All that is needed is for Vince Cable’s Department to add the icing on the cake by bringing one of his high technology centres – known as catapults – to West Wales to help support this growing and important sector.

Many will also welcome the fact that we finally have an idea of the amount of taxes - £3bn – that Wales could rise by partly devolving income tax and land tax. It is a long overdue step toward a more mature devolution settlement where we not only get money from London to spend but also raise some of it ourselves in Wales.

And we will finally get business rates devolved to Cardiff Bay which will mean, as I have long argued, that we can could a more radical approach to supporting local businesses through this mechanism than our neighbours in England.

There may be some disappointment that whilst Northern Ireland gets the opportunity to put the case for devolution of corporation tax, Wales does not.

And whilst I understand the economic and political situation whereby Northern Ireland has to compete directly on the same land mass with the low rates offered by its neighbours in the south, I would have thought that a more compelling economic argument could have been made as to why only one part of the UK should get such powers.

Indeed, the irony is that it is Wales, not Northern Ireland that remains the poorest part of the United Kingdom and needs the this as power as part of its toolbox to grow its economy.

The announcement that more “Funding for Lending” money will be made available to SMEs through the banks goes against the current evidence on where smaller firms want to access their finance.

Certainly, during the evidence gathering for a new Development Bank for Wales, there has been little change in the appetite of most high street banks in supporting newer and smaller businesses and one has to wonder whether it would have been better for the UK Government to look at supporting alternative sources of lending for such firms.

But perhaps one of the biggest threats to he South Wales economy comes from the focus by Mr Osborne on generating a northern powerhouse by getting the cities of Liverpool, Manchester, Leeds, Sheffield and Newcastle to work more collaboratively together to set up a vast urban economic zone that could rival London.

In doing this, he is not only promising further devolution of key powers but has pledged major investment in roads and new rail franchises as well as new investments in science and technology such as the Sir Henry Royce Institute for advanced materials research and innovation.

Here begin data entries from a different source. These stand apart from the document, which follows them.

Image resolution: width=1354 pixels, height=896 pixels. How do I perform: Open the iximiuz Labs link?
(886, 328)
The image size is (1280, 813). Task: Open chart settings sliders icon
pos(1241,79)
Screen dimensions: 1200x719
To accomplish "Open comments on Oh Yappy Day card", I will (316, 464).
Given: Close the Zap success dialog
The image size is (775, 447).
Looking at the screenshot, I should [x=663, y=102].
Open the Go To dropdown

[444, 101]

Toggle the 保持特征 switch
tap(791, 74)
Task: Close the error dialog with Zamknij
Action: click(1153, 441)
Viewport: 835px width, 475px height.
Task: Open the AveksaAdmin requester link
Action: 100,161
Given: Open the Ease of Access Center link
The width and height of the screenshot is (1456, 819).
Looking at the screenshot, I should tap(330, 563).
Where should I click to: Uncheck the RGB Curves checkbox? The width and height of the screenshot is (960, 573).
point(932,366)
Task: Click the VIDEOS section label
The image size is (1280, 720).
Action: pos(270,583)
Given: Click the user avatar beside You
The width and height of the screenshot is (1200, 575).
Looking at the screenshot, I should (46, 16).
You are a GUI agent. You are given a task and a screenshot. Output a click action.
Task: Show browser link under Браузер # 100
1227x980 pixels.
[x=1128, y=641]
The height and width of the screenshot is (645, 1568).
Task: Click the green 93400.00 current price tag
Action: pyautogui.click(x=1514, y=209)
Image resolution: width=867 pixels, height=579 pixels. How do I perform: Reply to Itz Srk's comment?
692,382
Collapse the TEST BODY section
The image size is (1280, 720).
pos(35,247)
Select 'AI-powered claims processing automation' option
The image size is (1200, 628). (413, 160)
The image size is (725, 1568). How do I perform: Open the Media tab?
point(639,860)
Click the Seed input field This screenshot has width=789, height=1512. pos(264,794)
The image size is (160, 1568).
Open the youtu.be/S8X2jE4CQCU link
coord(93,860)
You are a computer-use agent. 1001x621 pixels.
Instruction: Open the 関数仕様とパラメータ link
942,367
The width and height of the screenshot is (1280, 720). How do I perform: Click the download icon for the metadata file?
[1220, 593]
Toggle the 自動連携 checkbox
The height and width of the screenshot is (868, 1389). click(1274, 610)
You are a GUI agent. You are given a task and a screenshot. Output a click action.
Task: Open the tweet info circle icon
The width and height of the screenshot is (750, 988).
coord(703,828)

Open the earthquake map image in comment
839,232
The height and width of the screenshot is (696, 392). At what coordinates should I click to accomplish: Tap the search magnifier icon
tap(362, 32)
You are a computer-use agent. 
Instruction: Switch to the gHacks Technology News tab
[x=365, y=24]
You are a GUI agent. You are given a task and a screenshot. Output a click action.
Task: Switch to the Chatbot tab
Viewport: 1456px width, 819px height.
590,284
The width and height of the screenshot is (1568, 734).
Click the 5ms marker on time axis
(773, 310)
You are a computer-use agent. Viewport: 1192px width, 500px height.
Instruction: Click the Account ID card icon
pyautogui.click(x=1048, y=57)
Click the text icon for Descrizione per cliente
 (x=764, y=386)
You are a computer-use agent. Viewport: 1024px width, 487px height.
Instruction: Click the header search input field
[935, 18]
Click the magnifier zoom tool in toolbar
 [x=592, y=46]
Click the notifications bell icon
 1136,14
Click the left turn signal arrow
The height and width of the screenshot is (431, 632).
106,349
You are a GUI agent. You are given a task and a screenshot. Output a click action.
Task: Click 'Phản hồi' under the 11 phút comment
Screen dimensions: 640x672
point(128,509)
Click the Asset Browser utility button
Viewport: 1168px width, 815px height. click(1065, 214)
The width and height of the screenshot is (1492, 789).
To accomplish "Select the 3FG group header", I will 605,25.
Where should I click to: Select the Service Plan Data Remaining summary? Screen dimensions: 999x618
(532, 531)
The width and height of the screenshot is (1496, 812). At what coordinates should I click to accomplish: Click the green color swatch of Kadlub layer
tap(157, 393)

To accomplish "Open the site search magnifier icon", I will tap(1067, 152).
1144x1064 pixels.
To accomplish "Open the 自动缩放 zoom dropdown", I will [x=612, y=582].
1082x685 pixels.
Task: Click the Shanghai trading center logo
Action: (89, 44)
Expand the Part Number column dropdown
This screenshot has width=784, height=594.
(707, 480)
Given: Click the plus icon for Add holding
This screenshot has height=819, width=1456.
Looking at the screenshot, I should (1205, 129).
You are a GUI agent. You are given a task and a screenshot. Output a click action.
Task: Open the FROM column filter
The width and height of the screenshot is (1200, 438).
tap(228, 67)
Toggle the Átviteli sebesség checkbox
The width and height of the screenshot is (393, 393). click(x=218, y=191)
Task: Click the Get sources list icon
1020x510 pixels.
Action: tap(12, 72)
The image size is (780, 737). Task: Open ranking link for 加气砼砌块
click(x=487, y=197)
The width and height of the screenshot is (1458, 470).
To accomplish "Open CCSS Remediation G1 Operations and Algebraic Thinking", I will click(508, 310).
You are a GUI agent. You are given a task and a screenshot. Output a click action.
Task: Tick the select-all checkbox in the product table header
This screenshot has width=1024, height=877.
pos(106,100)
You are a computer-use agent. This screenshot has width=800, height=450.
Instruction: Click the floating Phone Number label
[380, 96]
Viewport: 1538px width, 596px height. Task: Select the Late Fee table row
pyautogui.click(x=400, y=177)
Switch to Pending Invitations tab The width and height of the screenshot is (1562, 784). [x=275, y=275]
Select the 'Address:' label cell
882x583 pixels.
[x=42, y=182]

Whilst such developments may have some benefit for North East Wales if the Welsh and UK Governments can work with the Mersey-Dee Alliance, you have to wonder where this leaves cities that are relatively small compared to the new powerhouse.

Whilst this focus on bigger city regions in England could be seen as a threat, it could also be the catalyst to get Cardiff, Swansea, Newport andBristol to work closely together and to ensure there is greater collaboration and co-operation across their respective city-regions so that politicians in London see the case for further funding within such a Severnside Economic region.

Therefore, the stage has been set for the next election and it will be interesting to see how individuals and businesses will react to the changes that have been put forward by the Treasury team.

We will also see if George Osborne’s acute political antennae have misjudged the mood of the country as the Labour Party thinks he has or whether he has established the economic direction that the majority of this country wants to follow next May.

It is going to be a fascinating six months between now and then.